## EXERCISE DIRECTIONS
Copy the lines verbatim, from the line containing "The width and height of the screenshot is (1400, 866)." through the line containing "Action: (x=269, y=559)".

## EXTRACTED MATERIAL
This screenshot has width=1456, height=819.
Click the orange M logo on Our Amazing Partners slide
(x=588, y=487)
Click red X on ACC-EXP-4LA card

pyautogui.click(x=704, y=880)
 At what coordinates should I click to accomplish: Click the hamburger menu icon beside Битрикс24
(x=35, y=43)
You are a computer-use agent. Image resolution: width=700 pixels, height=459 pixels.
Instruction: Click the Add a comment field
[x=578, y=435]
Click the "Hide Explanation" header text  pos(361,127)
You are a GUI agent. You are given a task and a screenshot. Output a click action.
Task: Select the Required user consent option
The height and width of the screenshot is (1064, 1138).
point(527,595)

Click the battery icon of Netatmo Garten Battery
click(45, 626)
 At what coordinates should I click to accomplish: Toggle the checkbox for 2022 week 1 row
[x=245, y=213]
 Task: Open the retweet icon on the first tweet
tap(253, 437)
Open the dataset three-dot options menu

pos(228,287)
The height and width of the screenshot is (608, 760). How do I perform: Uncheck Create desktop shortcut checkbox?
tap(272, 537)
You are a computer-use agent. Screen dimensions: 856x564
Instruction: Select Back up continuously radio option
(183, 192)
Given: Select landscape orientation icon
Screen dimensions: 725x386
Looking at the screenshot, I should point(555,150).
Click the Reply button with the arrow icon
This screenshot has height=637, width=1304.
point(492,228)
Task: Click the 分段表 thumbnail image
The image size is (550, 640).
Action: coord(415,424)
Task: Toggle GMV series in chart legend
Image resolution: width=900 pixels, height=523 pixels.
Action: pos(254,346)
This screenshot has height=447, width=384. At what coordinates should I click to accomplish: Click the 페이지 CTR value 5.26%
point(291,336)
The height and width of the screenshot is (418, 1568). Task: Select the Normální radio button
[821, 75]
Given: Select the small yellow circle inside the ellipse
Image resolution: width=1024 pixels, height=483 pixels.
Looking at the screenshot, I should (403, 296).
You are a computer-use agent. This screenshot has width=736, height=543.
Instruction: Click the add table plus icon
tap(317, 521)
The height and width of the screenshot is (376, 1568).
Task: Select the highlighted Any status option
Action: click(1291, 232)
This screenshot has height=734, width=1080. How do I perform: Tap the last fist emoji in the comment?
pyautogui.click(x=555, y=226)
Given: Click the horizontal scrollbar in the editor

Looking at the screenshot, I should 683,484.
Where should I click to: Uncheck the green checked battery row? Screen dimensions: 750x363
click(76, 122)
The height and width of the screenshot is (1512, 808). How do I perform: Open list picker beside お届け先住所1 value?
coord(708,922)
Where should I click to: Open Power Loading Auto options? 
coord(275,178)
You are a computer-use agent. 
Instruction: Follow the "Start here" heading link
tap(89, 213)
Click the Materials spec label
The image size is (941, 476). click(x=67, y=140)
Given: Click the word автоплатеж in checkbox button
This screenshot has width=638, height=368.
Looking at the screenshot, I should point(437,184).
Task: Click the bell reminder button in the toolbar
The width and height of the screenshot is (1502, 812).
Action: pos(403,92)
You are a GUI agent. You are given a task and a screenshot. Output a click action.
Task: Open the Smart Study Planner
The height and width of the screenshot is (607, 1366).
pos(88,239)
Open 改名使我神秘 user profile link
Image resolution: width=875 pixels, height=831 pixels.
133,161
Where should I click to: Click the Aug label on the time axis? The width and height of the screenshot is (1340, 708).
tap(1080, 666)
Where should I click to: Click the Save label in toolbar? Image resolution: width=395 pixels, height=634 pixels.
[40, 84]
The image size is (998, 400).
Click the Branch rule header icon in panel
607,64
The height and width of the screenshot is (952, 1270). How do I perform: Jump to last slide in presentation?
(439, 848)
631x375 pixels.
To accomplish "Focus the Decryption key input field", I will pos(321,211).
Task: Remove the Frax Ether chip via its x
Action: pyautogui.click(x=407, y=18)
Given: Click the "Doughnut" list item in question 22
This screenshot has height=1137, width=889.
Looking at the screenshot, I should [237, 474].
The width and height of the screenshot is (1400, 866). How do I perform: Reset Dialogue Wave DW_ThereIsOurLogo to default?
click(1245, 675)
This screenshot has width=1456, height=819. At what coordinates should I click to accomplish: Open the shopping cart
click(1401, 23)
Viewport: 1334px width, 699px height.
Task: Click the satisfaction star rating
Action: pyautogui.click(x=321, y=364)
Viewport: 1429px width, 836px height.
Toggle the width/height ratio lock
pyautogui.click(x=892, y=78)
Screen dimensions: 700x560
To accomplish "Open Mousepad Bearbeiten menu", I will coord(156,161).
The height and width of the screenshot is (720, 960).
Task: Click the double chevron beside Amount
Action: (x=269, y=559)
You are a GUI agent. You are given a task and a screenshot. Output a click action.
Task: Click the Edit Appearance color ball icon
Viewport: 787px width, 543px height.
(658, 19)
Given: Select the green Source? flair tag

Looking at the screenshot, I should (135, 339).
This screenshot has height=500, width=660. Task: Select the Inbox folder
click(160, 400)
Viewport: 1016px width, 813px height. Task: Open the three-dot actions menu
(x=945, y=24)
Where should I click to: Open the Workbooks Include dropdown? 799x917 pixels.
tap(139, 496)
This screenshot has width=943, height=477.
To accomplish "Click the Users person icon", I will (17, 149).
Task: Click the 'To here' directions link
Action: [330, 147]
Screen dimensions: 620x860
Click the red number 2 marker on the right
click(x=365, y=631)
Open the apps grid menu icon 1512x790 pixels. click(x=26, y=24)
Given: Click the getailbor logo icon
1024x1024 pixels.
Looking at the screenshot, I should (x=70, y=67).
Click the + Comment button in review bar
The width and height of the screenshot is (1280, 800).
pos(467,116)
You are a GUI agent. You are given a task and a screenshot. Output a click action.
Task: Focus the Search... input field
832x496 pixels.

## SOLVED PROBLEM
The width and height of the screenshot is (1400, 866). How do I perform: Reset Dialogue Wave DW_ThereIsOurLogo to default?
click(1245, 675)
This screenshot has width=1456, height=819. At what coordinates should I click to accomplish: Open the shopping cart
click(1401, 23)
Viewport: 1334px width, 699px height.
Task: Click the satisfaction star rating
Action: pyautogui.click(x=321, y=364)
Viewport: 1429px width, 836px height.
Toggle the width/height ratio lock
pyautogui.click(x=892, y=78)
Screen dimensions: 700x560
To accomplish "Open Mousepad Bearbeiten menu", I will coord(156,161).
The height and width of the screenshot is (720, 960).
Task: Click the double chevron beside Amount
Action: (x=269, y=559)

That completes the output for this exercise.